Rows of pointing data:
* Begin *

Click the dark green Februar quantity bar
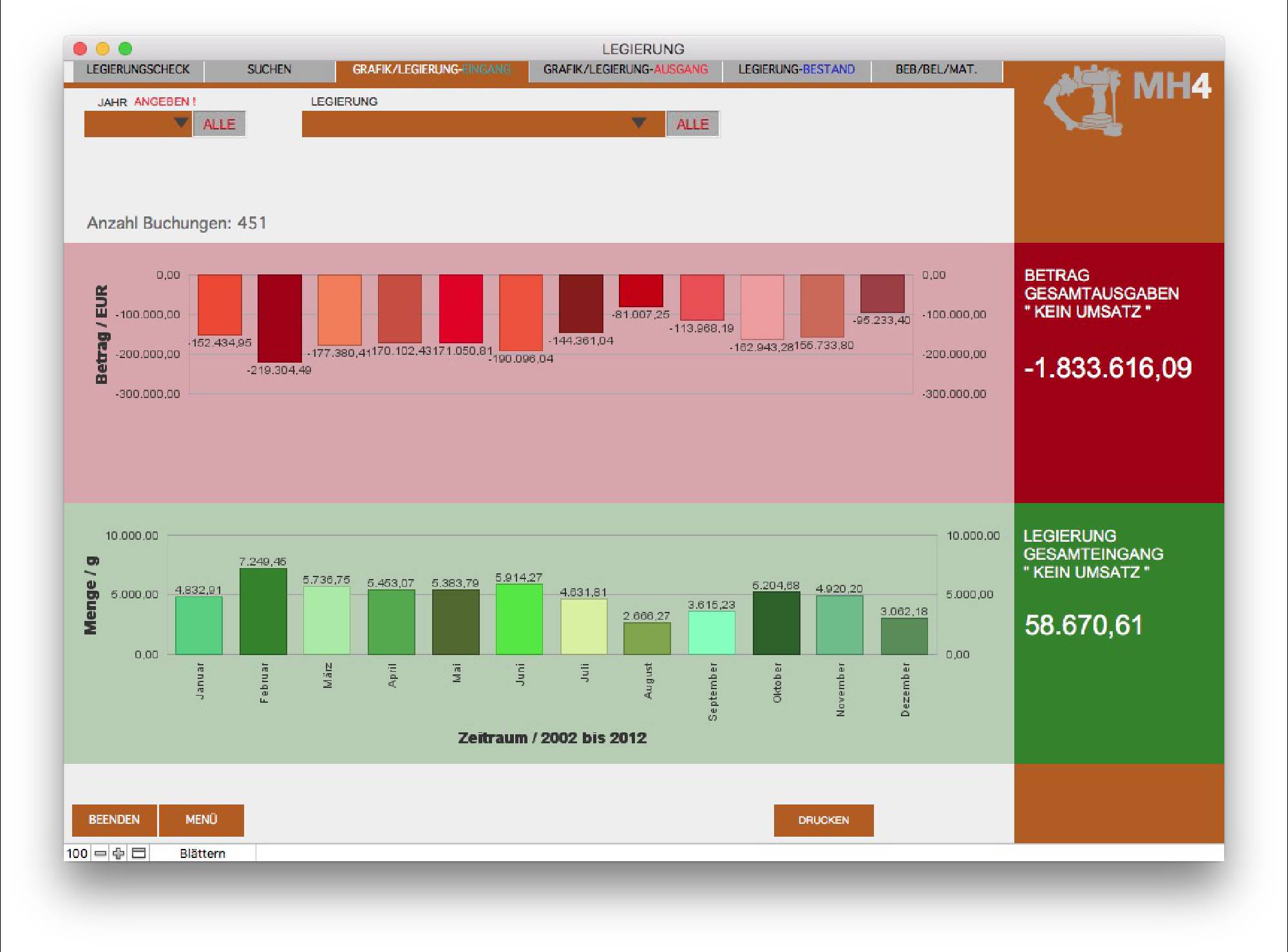The height and width of the screenshot is (952, 1288). 263,612
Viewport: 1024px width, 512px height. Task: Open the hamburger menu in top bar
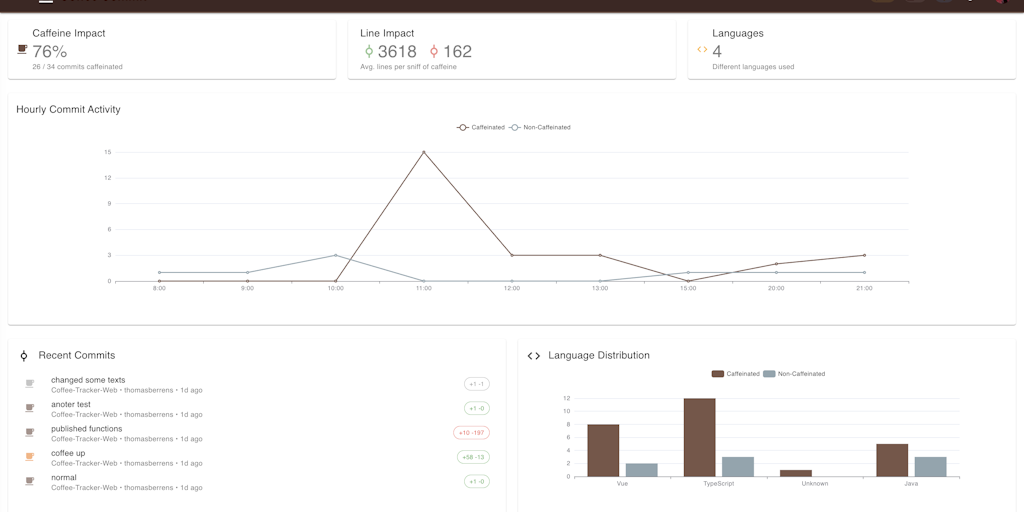[46, 2]
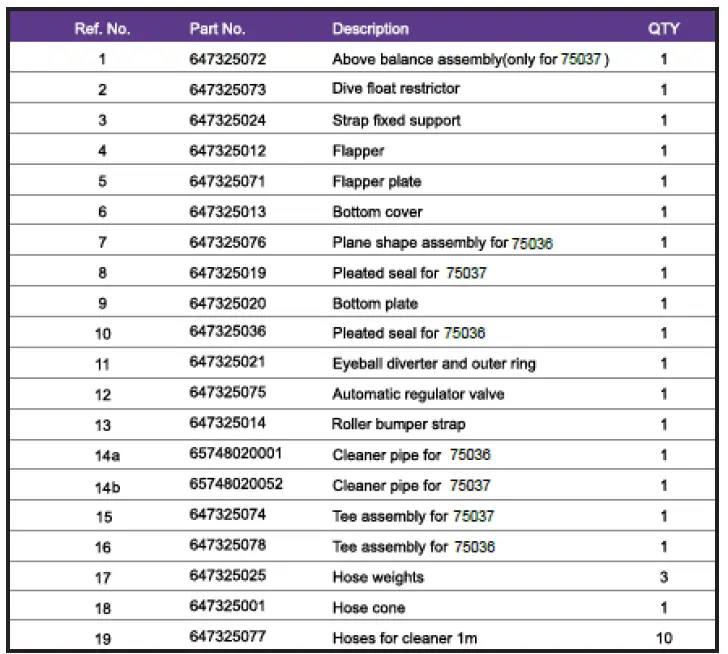728x654 pixels.
Task: Select the Hoses for cleaner 1m description
Action: [403, 638]
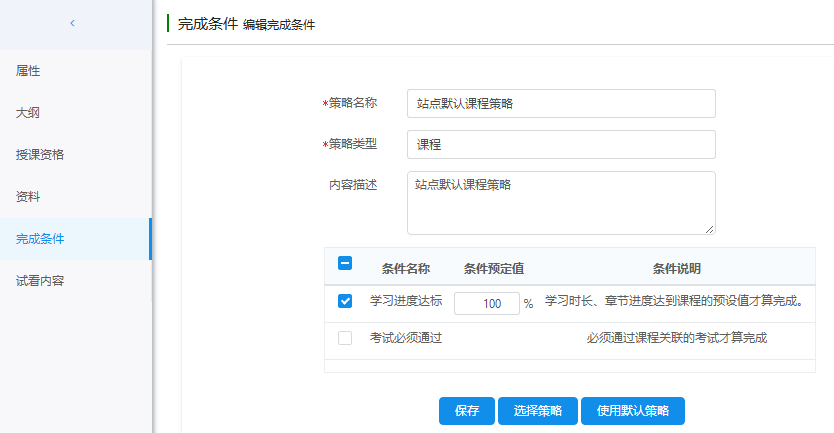Click the 条件说明 column header
The height and width of the screenshot is (433, 834).
[676, 268]
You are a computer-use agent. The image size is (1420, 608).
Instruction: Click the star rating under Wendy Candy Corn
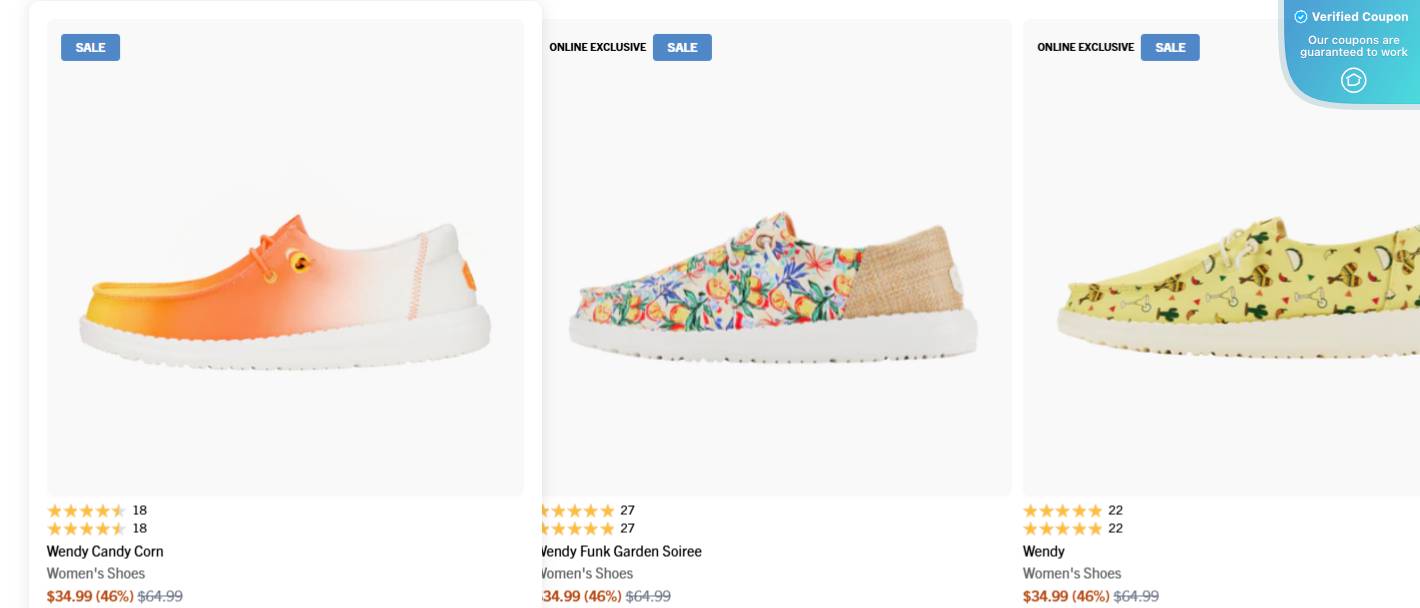click(88, 511)
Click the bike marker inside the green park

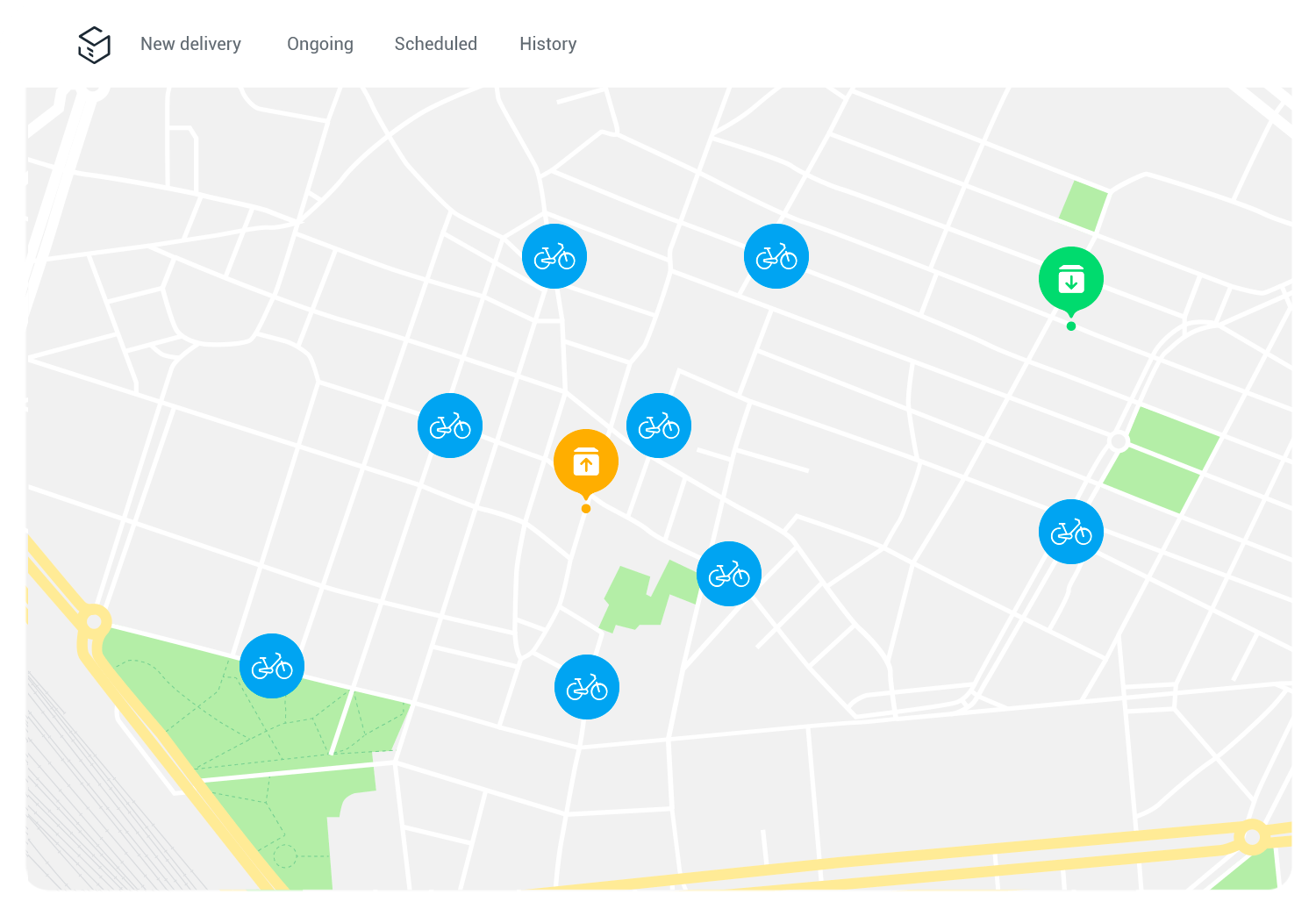(272, 666)
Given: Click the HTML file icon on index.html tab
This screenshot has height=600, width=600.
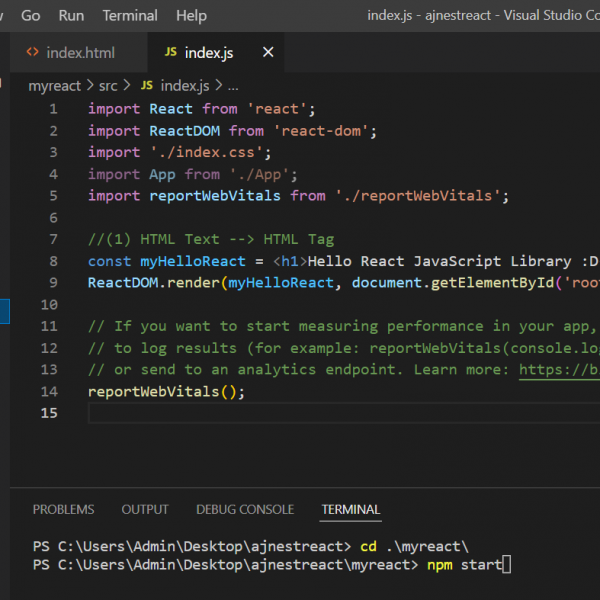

* End *

What to work on:
Copy every item above word for word, leaving out the pictures.

Written answer:
Click the dark green Februar quantity bar
The height and width of the screenshot is (952, 1288). 263,612
Viewport: 1024px width, 512px height. Task: Open the hamburger menu in top bar
[46, 2]
728x654 pixels.
Task: Select the Hoses for cleaner 1m description
Action: [403, 638]
Click the 条件说明 column header
The height and width of the screenshot is (433, 834).
[676, 268]
You are a computer-use agent. The image size is (1420, 608).
Instruction: Click the star rating under Wendy Candy Corn
click(88, 511)
Click the bike marker inside the green park

(272, 666)
Given: Click the HTML file icon on index.html tab
This screenshot has height=600, width=600.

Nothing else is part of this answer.